Un arqueólogo británico ha presentado una nueva perspectiva sobre la excavación de Hoa Hakananaiʻa, el famoso moai conocido como la Cabeza de Isla de Pascua. Este análisis sugiere que su remoción no fue una acción unilateral de extracción imperial, sino un esfuerzo colaborativo entre exploradores británicos y los indígenas Rapa Nui. Este giro en la narrativa podría cambiar la forma en que entendemos la historia de la famosa estatua, que ha estado en el Museo Británico desde 1869.
Hoa Hakananaiʻa es uno de aproximadamente mil estatuas de basalto diseminadas por la Isla de Pascua, una pequeña pero rica en cultura y tradiciones situada frente a las costas de Chile. Los Rapa Nui, los pueblos nativos de la isla, consideran a estos moai como monumentos que sirven de vehículos para los espíritus de sus ancestros. Desde 2018, líderes comunitarios de Rapa Nui han solicitado formalmente la devolución de la estatua, apoyados por el gobierno chileno, alegando que tiene un significado cultural vital y que fue retirada sin su consentimiento.

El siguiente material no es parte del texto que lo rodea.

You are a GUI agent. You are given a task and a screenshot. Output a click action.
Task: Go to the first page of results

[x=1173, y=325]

El arqueólogo Mike Pitts, durante su investigación para su libro “Island at the Edge of the World: The Forgotten History of Easter Island”, encontró nueva evidencia fotográfica y relatos de testigos sobre la excavación. Entre sus hallazgos se encuentra un informe en la Army and Navy Gazette, publicado en 1869, que proporciona un relato detallado del evento. Este descubrimiento fue, según Pitts, una revelación sorprendente en su investigación.

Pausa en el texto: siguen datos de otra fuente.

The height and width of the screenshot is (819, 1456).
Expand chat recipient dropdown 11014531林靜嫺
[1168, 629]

De acuerdo con testimonios, el líder de la expedición, el comodoro Richard Ashmore Powell, fue recibido calurosamente por la comunidad indígena. Un testigo anónimo relató que, al llegar a la isla, los británicos fueron recibidos por cerca de cuatrocientos hombres y niños, mostrando un ambiente de bienvenida, a pesar de la retórica utilizada para describir el encuentro. La comunidad aparentemente llevó a los británicos a la ubicación de Hoa Hakananaiʻa, donde intercambiaron tabaco por asistencia en la excavación, lo que sugiere una relación más compleja entre los isleños y los exploradores de lo que se había supuesto previamente.
La isla, en 1868, estaba sufriendo las secuelas de la explotación y la dominación por parte de poderes externos, lo que podría haber influido en la recepción de los británicos. En medio de la agitación, los Rapa Nui estaban lidiando con la esclavitud en plantaciones y enfermedades traídas por europeos.
Pitts también presentó una fotografía de la excavación, recuperada de un álbum histórico. En la imagen, la tripulación de Powell posa junto a la cabeza de la isla con las herramientas y cuerdas utilizadas en su remoción. Este registro visual corresponde con los relatos previos que indican que cuarenta hombres participaron en la excavación.
Los debates sobre la restitución de Hoa Hakananaiʻa han sido intensos. La postura del Museo Británico ha sido firme, citando la Ley del Museo Británico de 1963, que restringe la desincorporación de objetos de su colección sin aprobación gubernamental. Sin embargo, Pitts sugiere que un excavación conjunta del sitio de origen de la estatua podría ser un proyecto fructífero, alentando la colaboración entre el museo y los isleños.
Con un enfoque renovado sobre este importante patrimonio cultural, el debate sobre la historia de Hoa Hakananaiʻa y su significado para los Rapa Nui está lejos de concluir. A medida que se desarrolla esta narrativa, queda claro que la historia de la cabeza de la isla es tanto una cuestión de arte y arqueología, como un tema de derechos culturales y memoria colectiva.